Endometriosis happens when tissue usually found on the inside of the uterus grows in other parts of the body. The tissue is called endometrium. Although it is normally in the uterus, in endometriosis, this tissue attaches itself to the ovaries, the bowel, or other internal organs.
Most people have never heard of endometriosis but it is an extremely common medical condition. It primarily affects women of reproductive age (25-40). In the vast majority of women, endometriosis has no symptoms and usually goes unnoticed. At other times, however, it may cause some stomach pain, heavy periods, or back pain.
Causes and risk factors of endometriosis
Researchers do not know what causes endometriosis. Yet, there seem to be a few things that can increase a woman’s chances of getting it1:
- Women who started their period at an early age
- Women who go through menopause at an older age
- Never giving birth (this increases the amount of time your body is exposed to the estrogen)
- Having a family history of endometriosis – if your mom or siblings have endometriosis, there is a higher risk of having it yourself
- Alcohol consumption
Most women with endometriosis have no symptoms or the symptoms are so mild that it goes unnoticed. In some cases, for women who have bigger patches of endometriosis, they may notice some of the following symptoms2:
- Painful periods
- Painful intercourse (usually during or after)
- Pain in the lower tummy and pelvic area
- Bleeding between periods
- Pain when opening the bowels
- Difficulty becoming pregnant (reduced fertility)
When to see your doctor
Because the symptoms of endometriosis are not always constant, it can be difficult to know when you should go and see your doctor. In general, make an appointment with your gynecologist if you have any of the symptoms above. You should also make an appointment if you have very painful periods or pelvic pain that does not go away. If seeing a family practitioner, they may refer you to a gynecologist.
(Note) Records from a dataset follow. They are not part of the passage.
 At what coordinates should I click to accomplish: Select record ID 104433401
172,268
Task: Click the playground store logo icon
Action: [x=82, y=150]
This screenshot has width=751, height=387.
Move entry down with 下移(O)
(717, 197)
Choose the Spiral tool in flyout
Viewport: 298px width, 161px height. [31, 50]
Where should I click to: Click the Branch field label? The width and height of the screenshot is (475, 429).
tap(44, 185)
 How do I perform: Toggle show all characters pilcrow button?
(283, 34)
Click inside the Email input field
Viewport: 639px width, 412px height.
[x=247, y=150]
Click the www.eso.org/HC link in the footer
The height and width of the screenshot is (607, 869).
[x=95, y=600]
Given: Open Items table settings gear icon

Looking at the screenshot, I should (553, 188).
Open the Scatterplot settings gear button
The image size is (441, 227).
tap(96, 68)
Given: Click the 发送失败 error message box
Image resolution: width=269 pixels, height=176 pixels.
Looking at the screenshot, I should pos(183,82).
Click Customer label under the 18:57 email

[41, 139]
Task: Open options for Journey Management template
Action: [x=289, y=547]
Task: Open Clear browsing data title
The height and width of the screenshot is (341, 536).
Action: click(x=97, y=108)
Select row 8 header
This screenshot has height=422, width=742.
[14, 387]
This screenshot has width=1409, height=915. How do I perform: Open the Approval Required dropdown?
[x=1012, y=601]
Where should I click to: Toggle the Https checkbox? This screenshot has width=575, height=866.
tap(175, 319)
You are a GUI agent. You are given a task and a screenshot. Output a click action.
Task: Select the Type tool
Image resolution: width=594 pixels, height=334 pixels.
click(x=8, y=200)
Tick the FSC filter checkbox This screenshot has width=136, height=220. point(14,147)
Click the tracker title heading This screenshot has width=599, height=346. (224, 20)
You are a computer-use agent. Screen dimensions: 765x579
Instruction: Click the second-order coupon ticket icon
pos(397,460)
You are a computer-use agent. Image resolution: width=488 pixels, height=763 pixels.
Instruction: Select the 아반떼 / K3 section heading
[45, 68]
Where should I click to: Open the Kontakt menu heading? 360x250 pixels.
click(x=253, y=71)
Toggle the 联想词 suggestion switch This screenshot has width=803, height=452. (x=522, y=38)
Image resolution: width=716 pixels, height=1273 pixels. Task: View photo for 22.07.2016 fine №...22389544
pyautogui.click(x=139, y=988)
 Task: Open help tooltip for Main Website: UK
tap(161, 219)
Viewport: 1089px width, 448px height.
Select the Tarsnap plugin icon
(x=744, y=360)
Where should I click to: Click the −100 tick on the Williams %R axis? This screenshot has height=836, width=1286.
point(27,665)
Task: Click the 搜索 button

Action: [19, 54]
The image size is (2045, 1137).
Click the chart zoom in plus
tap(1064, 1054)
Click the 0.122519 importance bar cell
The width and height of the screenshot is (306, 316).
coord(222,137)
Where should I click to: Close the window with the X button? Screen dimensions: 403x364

The diagnosis of endometriosis can only come from your doctor. Usually, this will involve taking a history, a physical examination, and possibly doing a test called a laparoscopy. This is a camera test used to visualize the inside of the uterus where it can spot the patches of endometriosis.
Treatment depends on how severe the symptoms are or if the condition is affecting your fertility. Mild endometriosis treatment involves medications such as oral contraceptives or over-the-counter pain medications.
More severe cases of endometriosis may need surgery. Every case of endometriosis is specific to each person. Your doctor will always discuss the best treatment options for you and your lifestyle.